Since 2017, non-EU/EEA students can pay tuition at public universities in the state of Baden-Württemberg. The universities in Stuttgart, Karlsruhe, Mannheim, Freiburg, Heidelberg, and a few other cities are included in this. The semester tuition is set at 1,500 euros, which is still significantly less expensive than in many other European nations.
In several federal states, you must pay 500–650 EUR in tuition fees each semester to pursue a “secondary degree” (Zweitstudium). This is not applicable if you enrol in your first bachelor’s programme or a Master’s course after earning your bachelor’s degree. Instead, obtaining a “secondary degree” refers to enrolling in a Master’s programme that is not consecutive (see above), a Bachelor’s programme when you already have a Bachelor’s degree in another field, or a Master’s programme when you already have a Master’s degree in another field.
How expensive are classes in Baden-Württemberg?
Only one of the 16 German federal states, Baden-Württemberg in South-West Germany, charges tuition to non-EU students attending public universities.
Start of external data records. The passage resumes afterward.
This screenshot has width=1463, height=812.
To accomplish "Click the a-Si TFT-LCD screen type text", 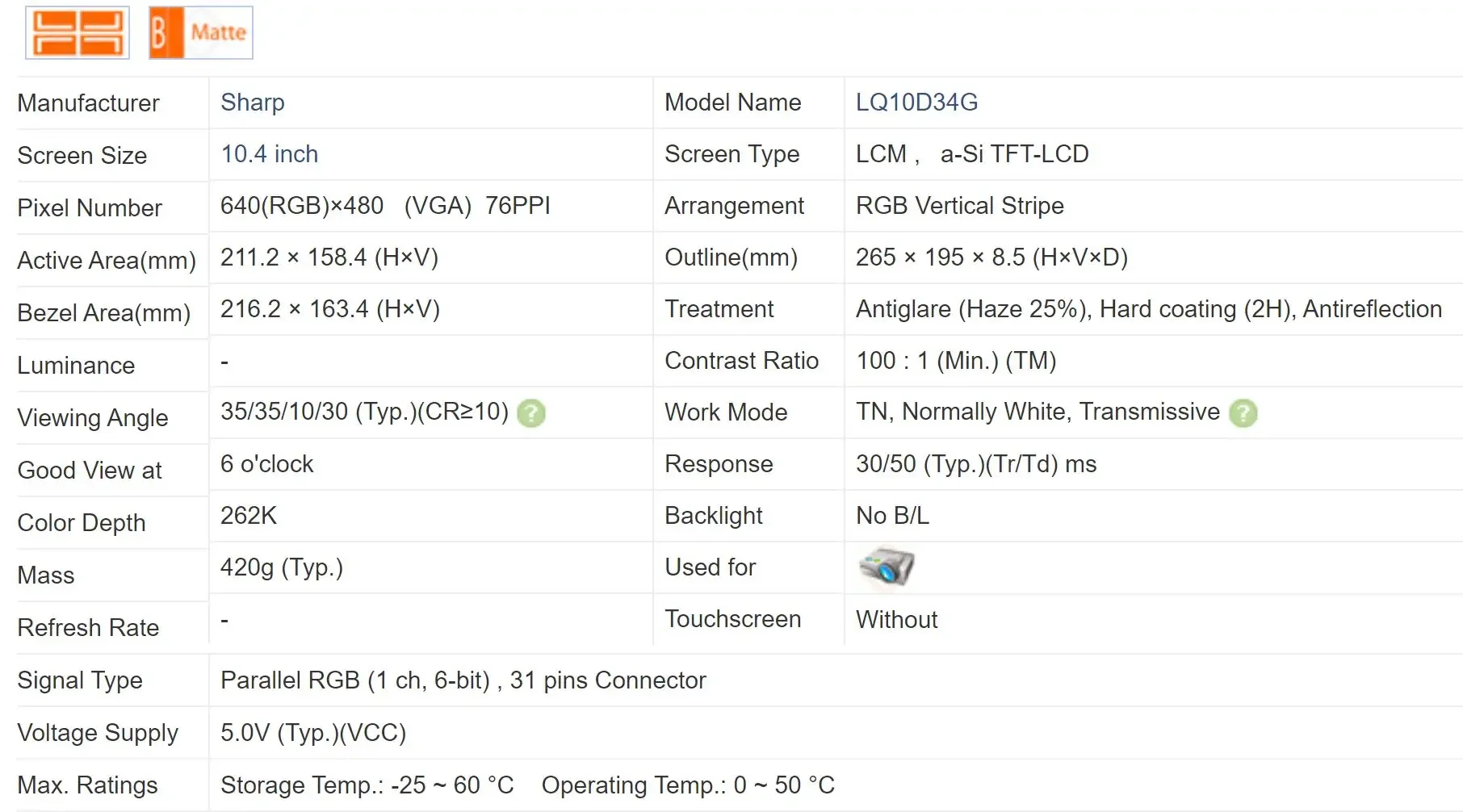I will [x=1014, y=154].

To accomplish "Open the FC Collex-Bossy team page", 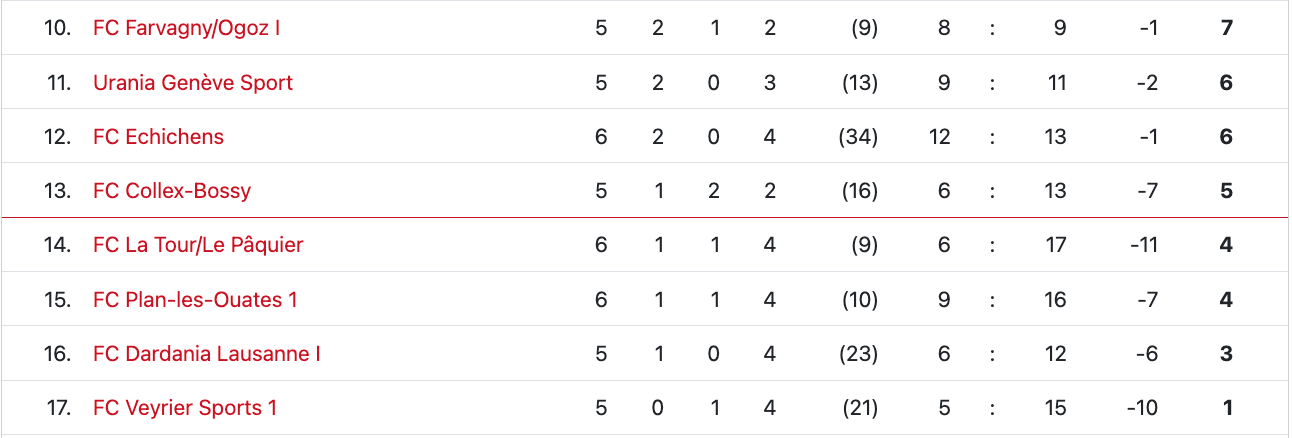I will (x=172, y=191).
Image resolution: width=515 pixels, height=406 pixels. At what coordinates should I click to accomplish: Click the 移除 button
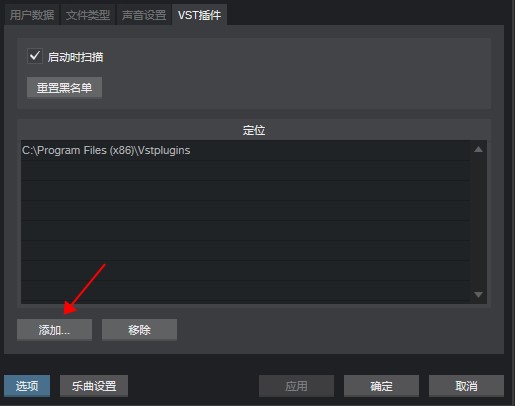pyautogui.click(x=139, y=330)
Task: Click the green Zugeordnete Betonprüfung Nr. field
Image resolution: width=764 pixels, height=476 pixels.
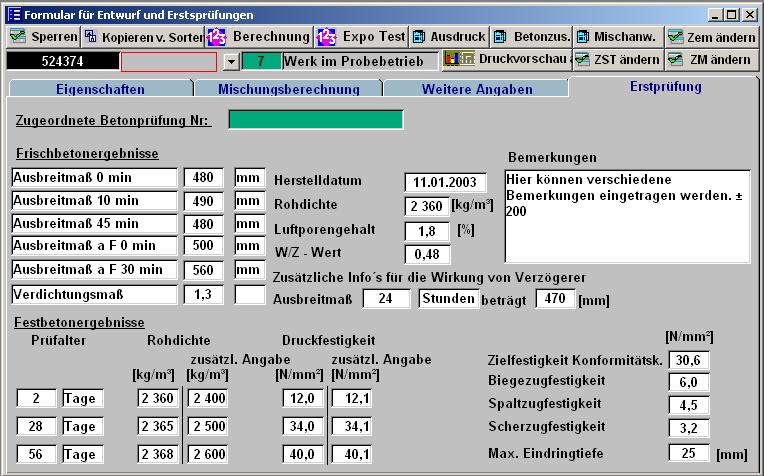Action: point(315,120)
In Baden-Württemberg, tuition costs 1,500 euros per semester or 3,000 euros annually.
There are about 50 public higher education schools in “BaWü,” and all of them must charge the same tuition.
European Union citizens are treated equally with German students and do not have to pay tuition.
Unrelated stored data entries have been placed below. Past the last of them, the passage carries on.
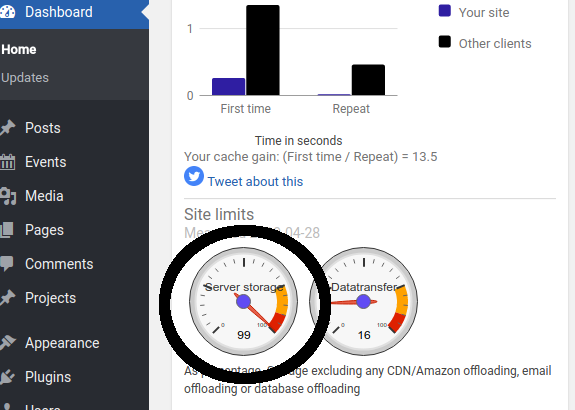Click the Pages icon in sidebar
575x410 pixels.
click(x=7, y=230)
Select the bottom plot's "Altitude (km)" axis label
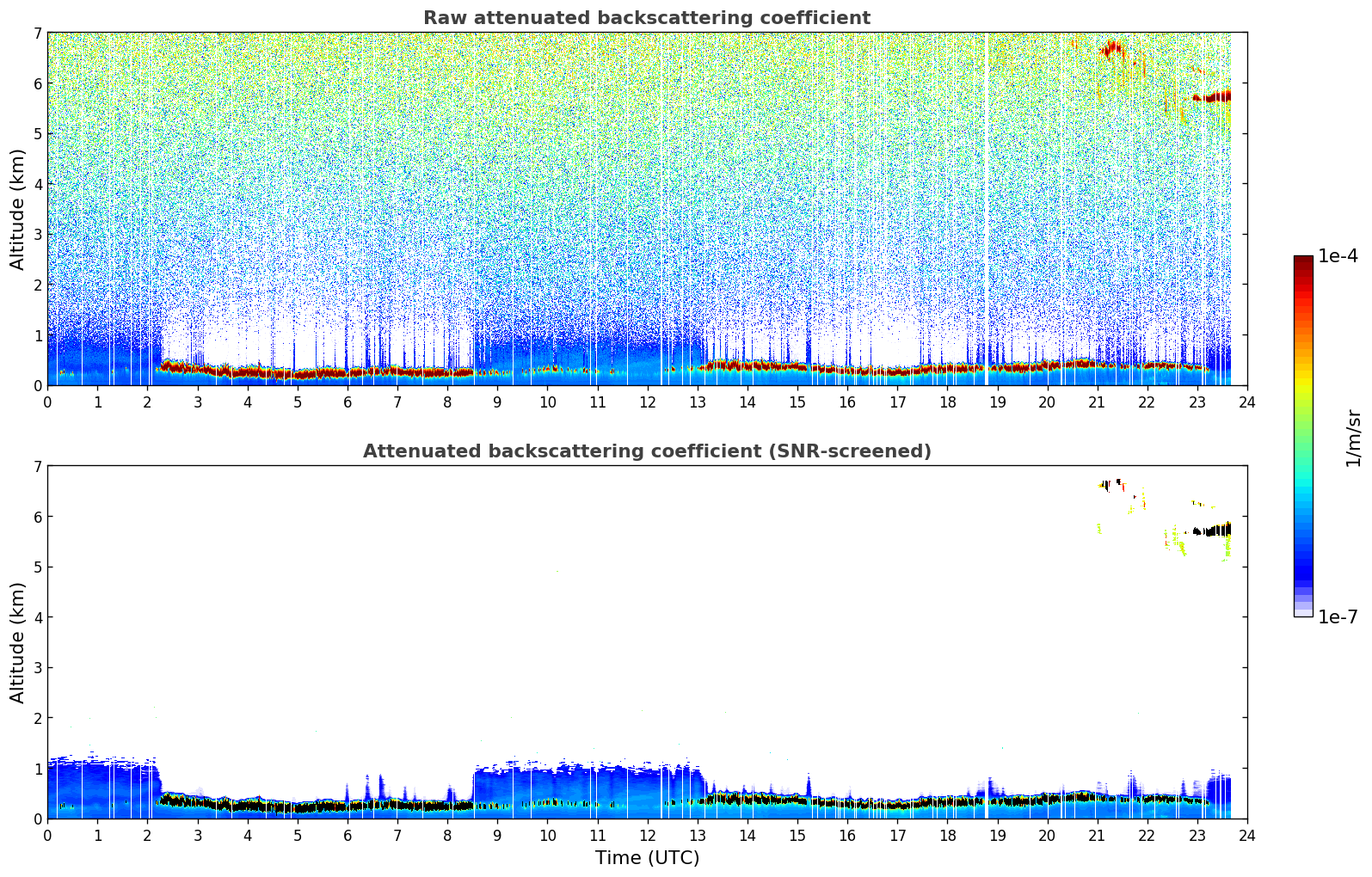 (x=18, y=642)
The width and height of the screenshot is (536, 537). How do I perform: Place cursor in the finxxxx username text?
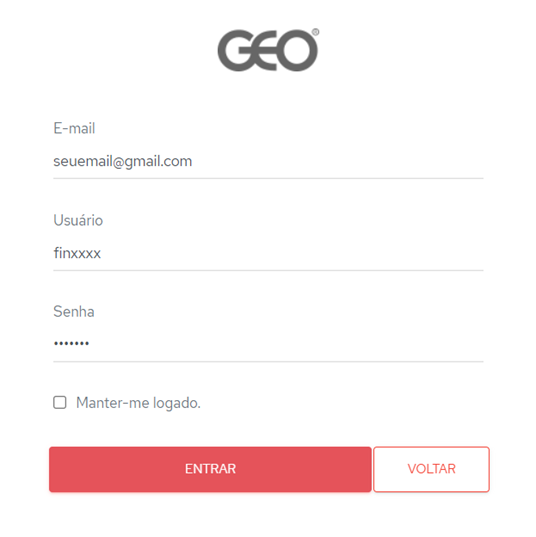(x=77, y=253)
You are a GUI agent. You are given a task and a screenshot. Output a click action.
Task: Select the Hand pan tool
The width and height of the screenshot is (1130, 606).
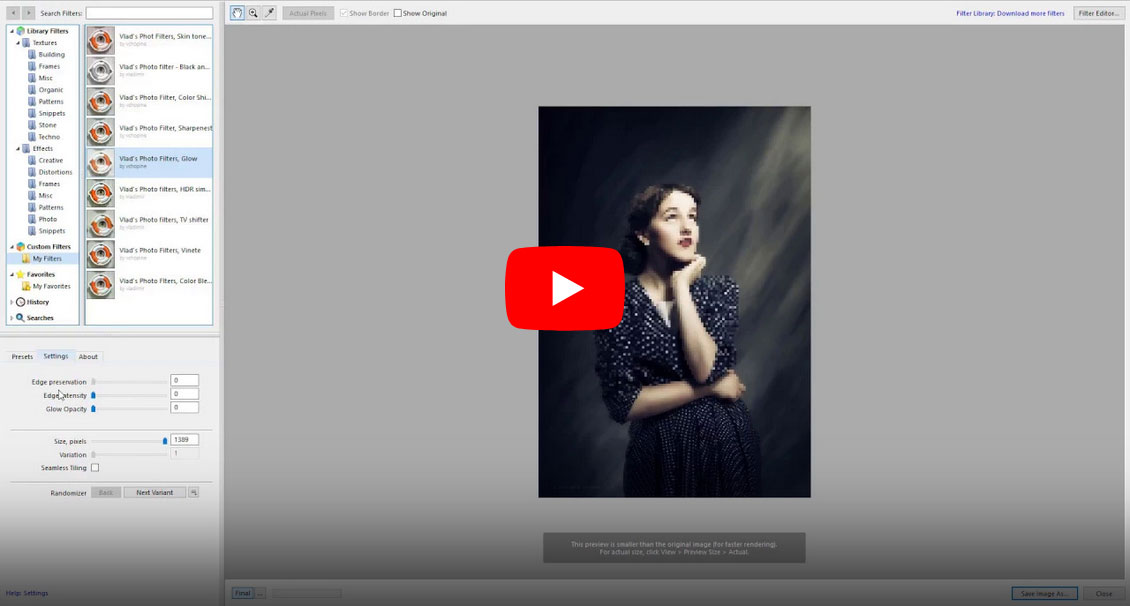(x=237, y=13)
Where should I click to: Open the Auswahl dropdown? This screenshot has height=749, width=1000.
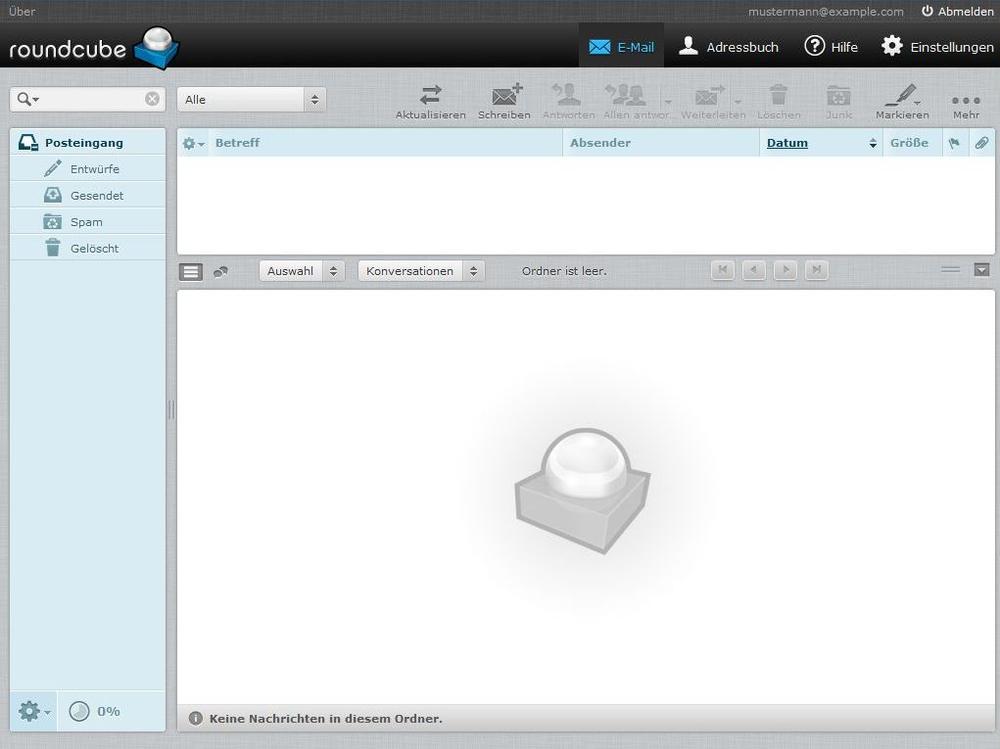[300, 270]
What additional expenses must I budget for while studying in Germany?
While there are typically no tuition costs at public colleges, there may be what is known as a “semester fee” (“Semesterbeitrag”) or “administrative fee.” But that’s only a tiny sum—typically between 300 and 400 euros for the entire semester. Then, at a fraction of what you would often spend for such a ticket, this also covers a public transport ticket for your city and occasionally even the neighbouring areas.
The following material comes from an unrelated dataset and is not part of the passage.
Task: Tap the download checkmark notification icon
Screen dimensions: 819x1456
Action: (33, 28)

For a Western European country, Germany is otherwise very affordable. Here is an overview of typical cost of living as a student in Germany:
|Item||Average cost per month|
|Rent and utilities||350 to 500 €|
|Food and drink||200 to 250 €|
|Health insurance||100 €|
|Phone and internet||30 €|
|Leisure and hobbies||50 to 100 €|
900 euros a month, give or take a little bit, will suffice depending on the city you attend school in. (If you require a student visa, you must create a blocked account and deposit the projected cost of living for a year there before requesting the visa.) It is well known that larger cities like Munich, Frankfurt, or Hamburg are more expensive than smaller ones.
What scholarship is offered for studying abroad in Germany?
Germany offers numerous scholarships to international students. You can look for relevant scholarship alternatives using the official scholarship database maintained by the German Academic Exchange Service (DAAD), for example depending on your country of origin.
Upon graduating from college, am I permitted to remain in Germany?
Yes, foreign university graduates are permitted to remain in Germany while seeking employment. And it holds true for all pupils, no matter where they are from. You can apply for an 18-month residence permit for after graduation if you are a citizen of a country outside the European Union.
You can look for a job that meets your qualifications with such a “job seeker visa” (also known as a “post-study work visa”), and you are free to accept any employment during those 18 months. More details on the graduate residency permit are available from the German Federal Government.